* **Exercise directions**:
Restate the data below word for word, keeping each line intact.
==== Recorded information ====
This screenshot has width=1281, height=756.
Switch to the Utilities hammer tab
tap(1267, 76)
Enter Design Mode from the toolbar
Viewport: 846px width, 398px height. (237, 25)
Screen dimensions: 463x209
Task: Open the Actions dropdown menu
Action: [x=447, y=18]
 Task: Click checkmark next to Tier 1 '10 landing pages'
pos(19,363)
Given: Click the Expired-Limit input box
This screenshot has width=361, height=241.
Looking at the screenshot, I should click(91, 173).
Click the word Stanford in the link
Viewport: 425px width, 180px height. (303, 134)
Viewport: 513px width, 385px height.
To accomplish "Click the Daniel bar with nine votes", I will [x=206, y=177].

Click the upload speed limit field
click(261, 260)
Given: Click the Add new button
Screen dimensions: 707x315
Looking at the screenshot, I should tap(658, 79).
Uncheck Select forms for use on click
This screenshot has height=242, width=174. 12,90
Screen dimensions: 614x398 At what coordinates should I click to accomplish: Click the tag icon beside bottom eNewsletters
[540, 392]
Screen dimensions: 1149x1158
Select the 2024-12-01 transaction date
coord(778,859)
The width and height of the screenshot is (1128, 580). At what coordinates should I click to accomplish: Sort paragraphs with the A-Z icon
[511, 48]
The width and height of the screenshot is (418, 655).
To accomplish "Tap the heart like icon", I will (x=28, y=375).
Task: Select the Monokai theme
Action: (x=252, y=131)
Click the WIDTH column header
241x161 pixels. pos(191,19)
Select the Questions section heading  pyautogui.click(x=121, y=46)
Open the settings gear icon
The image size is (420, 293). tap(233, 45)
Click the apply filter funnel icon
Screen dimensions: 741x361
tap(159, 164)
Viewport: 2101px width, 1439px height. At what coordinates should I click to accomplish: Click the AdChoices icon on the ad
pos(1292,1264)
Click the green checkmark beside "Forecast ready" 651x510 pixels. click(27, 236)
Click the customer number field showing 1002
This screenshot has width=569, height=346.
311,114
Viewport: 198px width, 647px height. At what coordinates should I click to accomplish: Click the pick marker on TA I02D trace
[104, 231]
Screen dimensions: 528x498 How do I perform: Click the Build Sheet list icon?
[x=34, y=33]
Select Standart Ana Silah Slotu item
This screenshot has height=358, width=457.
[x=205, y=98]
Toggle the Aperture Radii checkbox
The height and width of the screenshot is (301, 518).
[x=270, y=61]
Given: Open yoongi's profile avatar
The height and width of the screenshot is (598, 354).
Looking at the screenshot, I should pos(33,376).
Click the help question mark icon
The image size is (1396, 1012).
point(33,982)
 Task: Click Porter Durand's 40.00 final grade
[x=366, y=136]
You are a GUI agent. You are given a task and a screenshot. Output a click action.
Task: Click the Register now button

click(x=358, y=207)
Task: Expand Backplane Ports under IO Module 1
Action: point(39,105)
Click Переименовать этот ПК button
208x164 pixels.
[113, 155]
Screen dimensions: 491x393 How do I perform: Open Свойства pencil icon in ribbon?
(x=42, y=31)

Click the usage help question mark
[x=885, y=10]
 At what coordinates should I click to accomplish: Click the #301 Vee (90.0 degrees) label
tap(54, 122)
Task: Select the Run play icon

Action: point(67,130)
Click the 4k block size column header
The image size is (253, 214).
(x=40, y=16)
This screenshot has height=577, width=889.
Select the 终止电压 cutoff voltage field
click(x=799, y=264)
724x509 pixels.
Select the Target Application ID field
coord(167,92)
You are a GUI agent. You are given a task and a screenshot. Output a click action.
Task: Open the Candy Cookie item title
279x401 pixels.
====
* **Solution to the problem**:
This screenshot has width=1281, height=756.
Switch to the Utilities hammer tab
tap(1267, 76)
Enter Design Mode from the toolbar
Viewport: 846px width, 398px height. (237, 25)
Screen dimensions: 463x209
Task: Open the Actions dropdown menu
Action: [x=447, y=18]
 Task: Click checkmark next to Tier 1 '10 landing pages'
pos(19,363)
Given: Click the Expired-Limit input box
This screenshot has width=361, height=241.
Looking at the screenshot, I should click(91, 173).
Click the word Stanford in the link
Viewport: 425px width, 180px height. (303, 134)
Viewport: 513px width, 385px height.
To accomplish "Click the Daniel bar with nine votes", I will [x=206, y=177].

Click the upload speed limit field
click(261, 260)
Given: Click the Add new button
Screen dimensions: 707x315
Looking at the screenshot, I should tap(658, 79).
Uncheck Select forms for use on click
This screenshot has height=242, width=174. 12,90
Screen dimensions: 614x398 At what coordinates should I click to accomplish: Click the tag icon beside bottom eNewsletters
[540, 392]
Screen dimensions: 1149x1158
Select the 2024-12-01 transaction date
coord(778,859)
The width and height of the screenshot is (1128, 580). At what coordinates should I click to accomplish: Sort paragraphs with the A-Z icon
[511, 48]
The width and height of the screenshot is (418, 655).
To accomplish "Tap the heart like icon", I will (x=28, y=375).
Task: Select the Monokai theme
Action: (x=252, y=131)
Click the WIDTH column header
241x161 pixels. pos(191,19)
Select the Questions section heading  pyautogui.click(x=121, y=46)
Open the settings gear icon
The image size is (420, 293). tap(233, 45)
Click the apply filter funnel icon
Screen dimensions: 741x361
tap(159, 164)
Viewport: 2101px width, 1439px height. At what coordinates should I click to accomplish: Click the AdChoices icon on the ad
pos(1292,1264)
Click the green checkmark beside "Forecast ready" 651x510 pixels. click(27, 236)
Click the customer number field showing 1002
This screenshot has width=569, height=346.
311,114
Viewport: 198px width, 647px height. At what coordinates should I click to accomplish: Click the pick marker on TA I02D trace
[104, 231]
Screen dimensions: 528x498 How do I perform: Click the Build Sheet list icon?
[x=34, y=33]
Select Standart Ana Silah Slotu item
This screenshot has height=358, width=457.
[x=205, y=98]
Toggle the Aperture Radii checkbox
The height and width of the screenshot is (301, 518).
[x=270, y=61]
Given: Open yoongi's profile avatar
The height and width of the screenshot is (598, 354).
Looking at the screenshot, I should pos(33,376).
Click the help question mark icon
The image size is (1396, 1012).
point(33,982)
 Task: Click Porter Durand's 40.00 final grade
[x=366, y=136]
You are a GUI agent. You are given a task and a screenshot. Output a click action.
Task: Click the Register now button

click(x=358, y=207)
Task: Expand Backplane Ports under IO Module 1
Action: point(39,105)
Click Переименовать этот ПК button
208x164 pixels.
[113, 155]
Screen dimensions: 491x393 How do I perform: Open Свойства pencil icon in ribbon?
(x=42, y=31)

Click the usage help question mark
[x=885, y=10]
 At what coordinates should I click to accomplish: Click the #301 Vee (90.0 degrees) label
tap(54, 122)
Task: Select the Run play icon

Action: point(67,130)
Click the 4k block size column header
The image size is (253, 214).
(x=40, y=16)
This screenshot has height=577, width=889.
Select the 终止电压 cutoff voltage field
click(x=799, y=264)
724x509 pixels.
Select the Target Application ID field
coord(167,92)
You are a GUI agent. You are given a task and a screenshot. Output a click action.
Task: Open the Candy Cookie item title
279x401 pixels.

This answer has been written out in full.